[Written request 1]:
Please return the records word for word, from their first line through the line containing "Viewport: 415px width, 738px", with both of those lines included.

[Text to read]:
The Gaza quandary
Regardless of the elections results this month and the subsequent slow and complicated political negotiation to form Israel’s 35th government in its 71 years since independence, the most important task that government will face will be to prevent a new war in Gaza. This war is looming on the horizon and may break out very soon – in a matter of weeks or in the summer.
The Israel Defense Forces (IDF) under the new Chief of Staff (COS) Lt.-Gen. Aviv Kochavi is preparing itself for such an eventuality. Actually, all the war plans are ready. If a new round of violence erupts, it would the fourth war between Israel and Gaza in the last 10 years.
On the Israeli side, it will be an all-out ground offensive, using tanks, armored carriers, secret operations by special forces, with massive air bombardment and fire by gunboats from the sea. The Israeli forces will probably use targeted killing tactics.
Hamas and Palestinian Islamic Jihad (PIJ) will respond by launching a few thousand rockets, which they have amassed since the last war in the summer of 2014. Since Gaza is under joint siege by both Israel and Egypt, preventing the smuggling of weapons from Sinai, most of the rockets are self-produced by Hamas and PIJ engineers and manufactured locally.

[Task input]:

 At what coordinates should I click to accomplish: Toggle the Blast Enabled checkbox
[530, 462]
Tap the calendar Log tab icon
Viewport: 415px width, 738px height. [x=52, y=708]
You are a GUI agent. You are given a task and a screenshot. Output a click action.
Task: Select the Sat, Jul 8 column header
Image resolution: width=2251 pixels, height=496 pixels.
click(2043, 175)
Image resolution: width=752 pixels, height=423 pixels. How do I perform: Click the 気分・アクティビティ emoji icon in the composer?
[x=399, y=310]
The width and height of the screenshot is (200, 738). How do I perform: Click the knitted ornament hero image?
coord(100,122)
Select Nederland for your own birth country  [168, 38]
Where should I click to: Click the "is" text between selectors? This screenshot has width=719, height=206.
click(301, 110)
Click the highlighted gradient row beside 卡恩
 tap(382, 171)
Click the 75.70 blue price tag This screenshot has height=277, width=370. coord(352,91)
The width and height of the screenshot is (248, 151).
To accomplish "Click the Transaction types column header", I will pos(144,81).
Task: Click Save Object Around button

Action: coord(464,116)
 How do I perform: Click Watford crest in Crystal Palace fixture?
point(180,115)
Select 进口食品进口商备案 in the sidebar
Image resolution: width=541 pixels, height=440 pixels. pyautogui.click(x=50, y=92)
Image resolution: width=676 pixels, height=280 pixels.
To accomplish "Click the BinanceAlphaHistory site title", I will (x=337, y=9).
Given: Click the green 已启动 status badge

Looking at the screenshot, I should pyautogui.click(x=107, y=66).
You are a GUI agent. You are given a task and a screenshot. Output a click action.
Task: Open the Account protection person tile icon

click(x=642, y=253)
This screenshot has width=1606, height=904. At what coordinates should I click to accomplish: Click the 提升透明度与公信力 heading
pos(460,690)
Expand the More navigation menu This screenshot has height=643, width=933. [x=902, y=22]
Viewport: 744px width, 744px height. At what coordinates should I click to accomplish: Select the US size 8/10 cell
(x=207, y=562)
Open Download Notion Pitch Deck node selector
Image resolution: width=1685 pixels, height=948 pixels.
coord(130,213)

[Written request 2]:
Resume the article on the looming war in Gaza, picking up after its last sentence.

[Written answer 1]:
 At what coordinates should I click to accomplish: Toggle the Blast Enabled checkbox
[530, 462]
Tap the calendar Log tab icon
Viewport: 415px width, 738px height. [x=52, y=708]

[Written answer 2]:
In the last few weeks, a few rockets were launched from Gaza, reaching Tel Aviv and 30 kilometers north of it. Hamas explained that they were launched “by mistake” or activated by lightning, which ignited and launched the rockets. Whether this is a genuine explanation or just a lie, it has demonstrated that Hamas’s rockets, even though they are not very accurate, have a range of up to 150 kilometers. They can reach and hit Israel’s major cities, including Beersheba in the south, Jerusalem in the east, Tel Aviv and its surroundings, as well as Ben-Gurion International Airport, and further north. Undoubtedly, they can inflict heavy damage on the Israeli home front.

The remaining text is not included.